There is no law that states that you need to have a Contract of Employment when you employ a worker. Indeed, there is such a concept as the psychological contract, which is the unwritten agreement between a worker and employer, where the expectation is ‘a fair day’s work for a fair day’s pay’. That is ‘The Good’. However, ‘The Bad’ is that it can be very difficult to defend and clarify terms within a psychological contract.
These days industrial relations in Australia is a complex area with many specific nuances and interpretations, so having a written contract of employment is paramount. A good contract assists your workers by defining their expectations and highlighting the employment relationship parameters.
So now, you have heard ‘The Good’ and ‘The Bad’ – but what is ‘The Ugly’?
‘The Ugly’ is the details!
Many employers are unclear about why they need employment contracts, or more importantly, what should be included.
A good contract of employment should address many areas including nature and status of employment, for example– whether the employee is permanent or casual. Obviously, information like working hours, location of work and specific information regarding to performance reviews and code of conduct is also a must.

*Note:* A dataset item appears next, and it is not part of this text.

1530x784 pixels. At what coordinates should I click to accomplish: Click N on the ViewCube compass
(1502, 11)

There are many instances where clients will say ‘We are using the contract we have always used’ or ‘I put together our contract a few years ago’.
The problem with this response is that Industrial Relations has changed enormously over the past few years. Think back to the State System, then Work Choices and now Fair Work.

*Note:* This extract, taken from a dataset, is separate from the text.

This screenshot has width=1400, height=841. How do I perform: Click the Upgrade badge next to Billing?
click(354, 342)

Your contracts may not be suitable for the current industrial relations legal requirements.
Many employers also want to have specific items written into their contracts, such as post employment restraints.
Protections for your business can be written in, such as the post employment restraints, intellectual property protections and moral rights. Clauses of this kind can protect your business in situations that may arise down the track, or give you options to use the ‘Breach of Contract’ scenario.

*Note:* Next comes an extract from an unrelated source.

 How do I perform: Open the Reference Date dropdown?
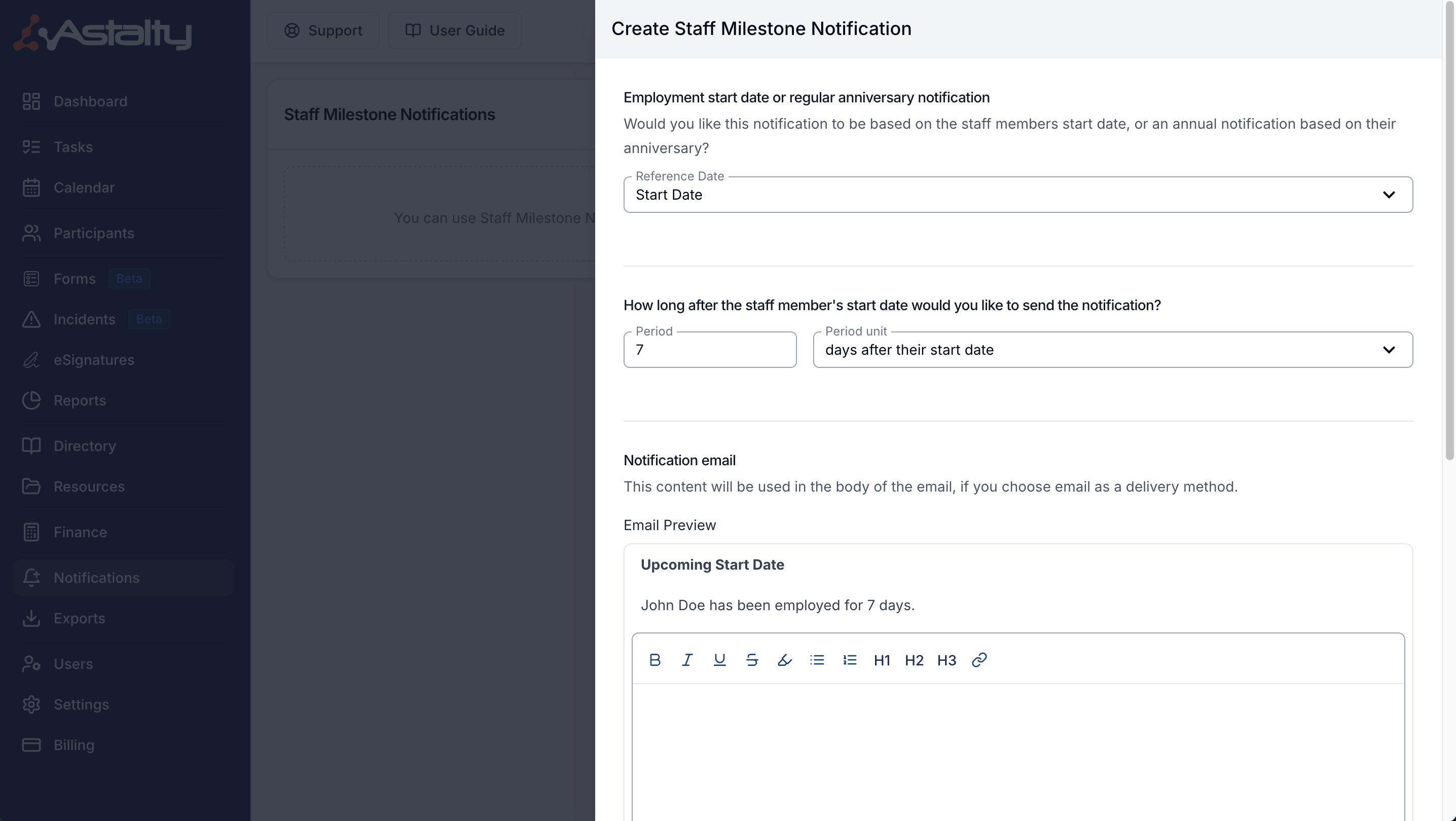(x=1017, y=195)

Issues can arise if you copy old contracts or those given to you from friends and business associates. You may inadvertently include entitlements that are less than the minimums, or clauses that are no longer legal. If you comply with these incorrect clauses, you may be in breach of Fair Work and open to employee claims and fines. Conversely if you inadvertently add clauses that give greater entitlements, you many be locking your business into huge payments that legally you are not required to pay, however, because you have included them in the contact, may now be locked in.
So do not write your own contracts or use the one your sister-in-law gave you from her workplace. It is just not worth the risk. Use a contract written by employment law solicitors and customised for your specific business such as Nine2three instigates for our clients.
Now you are aware of The Good, The Bad and The Ugly, protect your business and use a strong legally written Contact of Employment.
Important Note: These articles have been prepared for general circulation and are circulated for general informational purposes only; these articles should not be regarded as business or investment advice. The articles represent the views of the writers and are subject to change without notice. Additionally, while every care has been taken in the preparation of the articles no representation or warranty as to accuracy or completeness of any statement is given. An individual or organisation should, before any business or investment decision is made, consider the appropriateness of the information in this document, and seek professional advice, having regard to objectives, situation and needs. This document is solely for the use of the party to whom it is provided.